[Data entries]
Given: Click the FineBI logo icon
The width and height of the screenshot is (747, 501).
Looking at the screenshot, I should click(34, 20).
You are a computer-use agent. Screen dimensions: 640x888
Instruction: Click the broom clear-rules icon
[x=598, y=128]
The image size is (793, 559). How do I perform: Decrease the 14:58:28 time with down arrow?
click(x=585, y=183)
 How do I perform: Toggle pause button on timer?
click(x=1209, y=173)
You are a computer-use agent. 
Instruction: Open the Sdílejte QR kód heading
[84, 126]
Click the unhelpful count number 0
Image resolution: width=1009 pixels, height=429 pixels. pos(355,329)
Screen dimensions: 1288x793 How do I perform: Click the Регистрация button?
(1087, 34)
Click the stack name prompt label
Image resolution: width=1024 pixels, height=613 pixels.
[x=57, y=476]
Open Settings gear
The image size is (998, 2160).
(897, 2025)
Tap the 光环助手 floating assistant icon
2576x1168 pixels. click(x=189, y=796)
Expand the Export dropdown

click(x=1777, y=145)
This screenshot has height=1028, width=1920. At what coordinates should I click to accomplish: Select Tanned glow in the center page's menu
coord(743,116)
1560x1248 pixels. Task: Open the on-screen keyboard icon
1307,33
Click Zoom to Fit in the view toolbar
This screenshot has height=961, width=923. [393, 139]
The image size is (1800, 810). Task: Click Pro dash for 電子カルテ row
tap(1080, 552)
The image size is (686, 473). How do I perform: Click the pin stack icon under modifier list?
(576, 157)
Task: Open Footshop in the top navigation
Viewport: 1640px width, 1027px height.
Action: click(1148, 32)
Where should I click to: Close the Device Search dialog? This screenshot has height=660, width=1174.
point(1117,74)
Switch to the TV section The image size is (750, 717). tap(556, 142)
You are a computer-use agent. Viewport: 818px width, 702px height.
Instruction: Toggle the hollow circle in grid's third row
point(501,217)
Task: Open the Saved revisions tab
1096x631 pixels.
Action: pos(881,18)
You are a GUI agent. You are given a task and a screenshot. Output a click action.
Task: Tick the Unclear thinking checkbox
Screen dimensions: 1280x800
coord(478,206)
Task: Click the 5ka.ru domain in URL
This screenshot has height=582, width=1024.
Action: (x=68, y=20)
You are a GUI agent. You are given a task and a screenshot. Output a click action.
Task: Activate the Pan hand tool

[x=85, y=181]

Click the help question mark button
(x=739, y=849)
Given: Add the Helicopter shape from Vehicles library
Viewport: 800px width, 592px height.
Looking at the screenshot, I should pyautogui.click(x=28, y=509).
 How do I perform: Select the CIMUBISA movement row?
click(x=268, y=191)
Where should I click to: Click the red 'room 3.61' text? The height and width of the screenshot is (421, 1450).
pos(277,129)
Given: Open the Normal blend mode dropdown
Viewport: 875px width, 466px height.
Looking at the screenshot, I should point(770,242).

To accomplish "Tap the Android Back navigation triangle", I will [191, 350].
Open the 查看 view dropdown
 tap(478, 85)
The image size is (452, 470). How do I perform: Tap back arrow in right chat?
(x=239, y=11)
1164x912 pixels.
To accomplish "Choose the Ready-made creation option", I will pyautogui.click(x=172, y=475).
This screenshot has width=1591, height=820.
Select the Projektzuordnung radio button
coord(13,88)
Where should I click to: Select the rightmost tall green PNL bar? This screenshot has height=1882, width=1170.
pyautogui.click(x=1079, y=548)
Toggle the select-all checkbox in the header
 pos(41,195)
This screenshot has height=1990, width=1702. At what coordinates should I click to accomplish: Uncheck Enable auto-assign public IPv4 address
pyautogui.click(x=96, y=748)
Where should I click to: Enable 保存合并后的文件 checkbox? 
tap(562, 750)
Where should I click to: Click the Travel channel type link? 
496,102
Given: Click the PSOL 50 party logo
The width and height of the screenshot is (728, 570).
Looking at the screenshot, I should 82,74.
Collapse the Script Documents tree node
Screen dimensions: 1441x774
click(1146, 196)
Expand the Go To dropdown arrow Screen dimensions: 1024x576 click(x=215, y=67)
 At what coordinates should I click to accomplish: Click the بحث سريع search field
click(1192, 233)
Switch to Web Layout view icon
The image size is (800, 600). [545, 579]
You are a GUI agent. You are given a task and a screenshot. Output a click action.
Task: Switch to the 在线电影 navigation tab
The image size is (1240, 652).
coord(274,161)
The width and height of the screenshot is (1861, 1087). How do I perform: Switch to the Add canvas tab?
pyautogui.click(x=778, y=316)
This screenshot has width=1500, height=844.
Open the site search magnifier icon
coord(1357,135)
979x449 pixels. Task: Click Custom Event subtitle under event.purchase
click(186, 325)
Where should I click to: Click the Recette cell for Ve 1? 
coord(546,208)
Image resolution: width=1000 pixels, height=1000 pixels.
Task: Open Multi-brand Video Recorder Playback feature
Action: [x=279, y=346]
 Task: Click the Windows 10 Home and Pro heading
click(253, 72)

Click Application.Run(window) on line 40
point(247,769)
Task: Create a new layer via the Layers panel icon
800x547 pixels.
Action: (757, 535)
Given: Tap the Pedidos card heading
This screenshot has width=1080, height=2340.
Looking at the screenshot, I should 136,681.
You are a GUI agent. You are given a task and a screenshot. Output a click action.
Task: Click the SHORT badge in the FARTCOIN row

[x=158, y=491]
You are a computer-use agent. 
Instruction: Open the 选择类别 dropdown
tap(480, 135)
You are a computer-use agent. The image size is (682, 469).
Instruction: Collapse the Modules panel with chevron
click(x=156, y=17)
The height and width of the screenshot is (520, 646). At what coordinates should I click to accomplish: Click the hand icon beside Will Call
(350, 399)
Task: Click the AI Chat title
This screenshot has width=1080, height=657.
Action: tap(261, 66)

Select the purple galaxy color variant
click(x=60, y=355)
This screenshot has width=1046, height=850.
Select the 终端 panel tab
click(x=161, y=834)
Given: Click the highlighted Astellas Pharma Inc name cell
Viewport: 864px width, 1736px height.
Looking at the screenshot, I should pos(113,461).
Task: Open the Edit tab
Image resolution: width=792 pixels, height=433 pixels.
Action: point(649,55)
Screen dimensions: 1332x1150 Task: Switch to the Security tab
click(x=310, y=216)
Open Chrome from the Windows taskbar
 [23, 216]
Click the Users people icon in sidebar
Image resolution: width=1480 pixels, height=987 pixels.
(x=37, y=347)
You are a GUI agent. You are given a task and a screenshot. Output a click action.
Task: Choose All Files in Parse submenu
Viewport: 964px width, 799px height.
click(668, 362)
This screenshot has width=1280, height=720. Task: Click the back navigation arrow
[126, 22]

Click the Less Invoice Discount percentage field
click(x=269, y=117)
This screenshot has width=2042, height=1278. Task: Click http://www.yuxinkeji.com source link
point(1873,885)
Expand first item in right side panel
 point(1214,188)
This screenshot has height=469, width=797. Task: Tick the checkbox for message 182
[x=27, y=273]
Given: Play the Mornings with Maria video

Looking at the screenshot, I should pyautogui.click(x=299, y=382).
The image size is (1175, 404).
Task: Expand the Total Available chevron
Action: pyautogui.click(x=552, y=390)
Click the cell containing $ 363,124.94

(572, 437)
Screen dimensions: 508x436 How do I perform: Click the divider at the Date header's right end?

Problem statement: Go through the records above and, whenever a line includes the word "logo", copy it.

Final answer:
Given: Click the FineBI logo icon
Given: Click the PSOL 50 party logo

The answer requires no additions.